I just wish he'd have been able to build the outsized B-52 he drew up as well as the monster that would have used 2 STRATOCRUISER fuselages as sort of pylons/engine pods slung under an enormous wing and huge fuselage.

Tue Jan 27, 2009 6:57 am

There is good information on the Guppy and the CL-44 (among others) on this site although I don't know how current it is http://www.oldprops.ukhome.net/contents.htm

Tue Jan 27, 2009 10:03 am

Here's a few old pic's from the 80's.

Image

Image

Image

Mike

Tue Jan 27, 2009 2:49 pm

I'm sticking to my El Paso thought...

I can't find anything on NASA's sites other than they say it a JSC aircraft based at Ellington. I found one 1990's copy of a JSC newsletter saying it is based in El Paso.
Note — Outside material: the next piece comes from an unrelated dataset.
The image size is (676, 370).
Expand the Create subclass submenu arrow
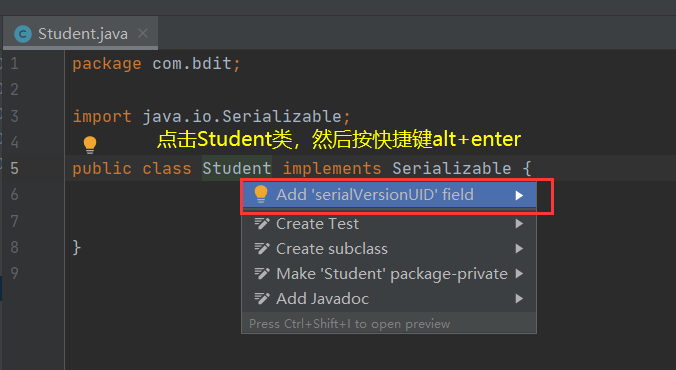[x=519, y=248]
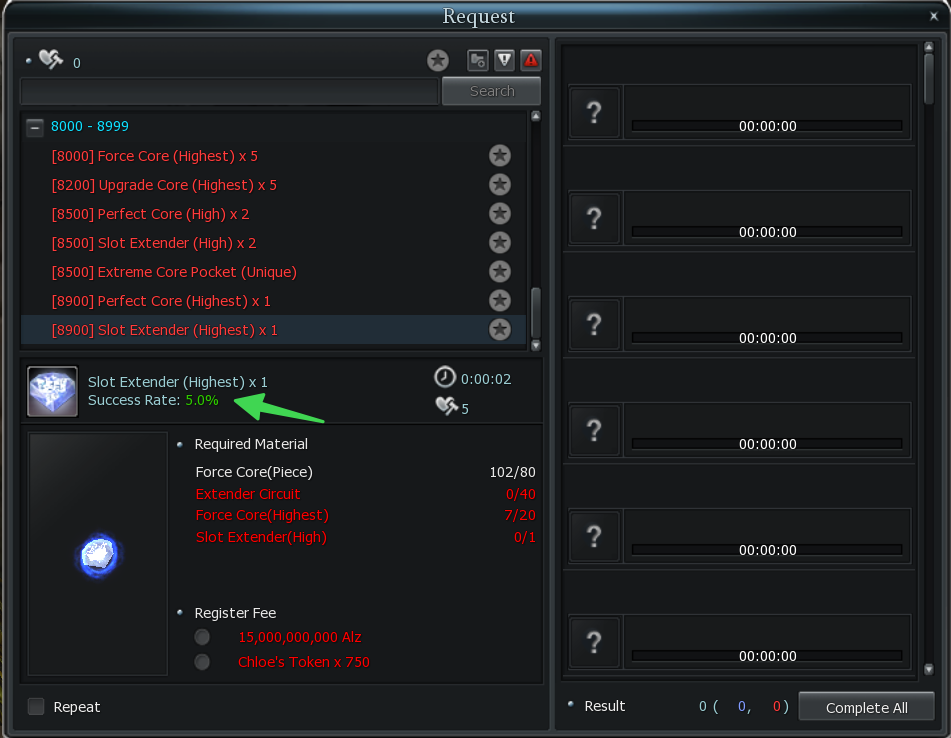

After a search I found this info from the El Paso Airport folks...they say it's based there.

http://www.elpasotexas.gov/news/_docume ... 8R-26L.pdf

Tue Jan 27, 2009 3:18 pm

FlightAware seems to show that the Guppy is still based at Ellington -

http://flightaware.com/live/flight/NASA941/history

Although, it's currently in Philadelphia for something.

Tue Jan 27, 2009 3:27 pm

I saw that too...I seem to remember RickH saying something about it one time..
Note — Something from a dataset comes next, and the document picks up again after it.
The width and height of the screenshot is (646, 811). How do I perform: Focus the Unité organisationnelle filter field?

Looking at Flight Aware; I was surprised how much flying it has been doing lately. Wonder how many hours they put on it every year?

Tue Jan 27, 2009 3:30 pm

That's a good question as far as total hours of flying a year. The page I posted shows the last 30 days of operations, so I imagine the recent flying is currency flying to get the plane and crew ready to go since it came out of maintenance at Tinker.

Tue Jan 27, 2009 3:40 pm

"Based" in El Paso but they are at EFD a bunch and they were flying crew requals just the other day.

NASA 940 at Pima is different than the others. She was built out of the YC-97 turboprop conversion done when they were thinking about converting the C-97 fleet. NASA withdrew her because the engines and props are C-133. When they became hard to support, NASA sent it to AMARC.

The current Guppy is the last one flying and it came from Airbus. It was their #4.

Fri Jan 30, 2009 11:55 am

N941NA does visit PHL a couple times a year...

Fri Jan 30, 2009 7:37 pm

The Inspector wrote:I just wish he'd have been able to build the outsized B-52 he drew up as well as the monster that would have used 2 STRATOCRUISER fuselages as sort of pylons/engine pods slung under an enormous wing and huge fuselage.


Any more information on these beasts?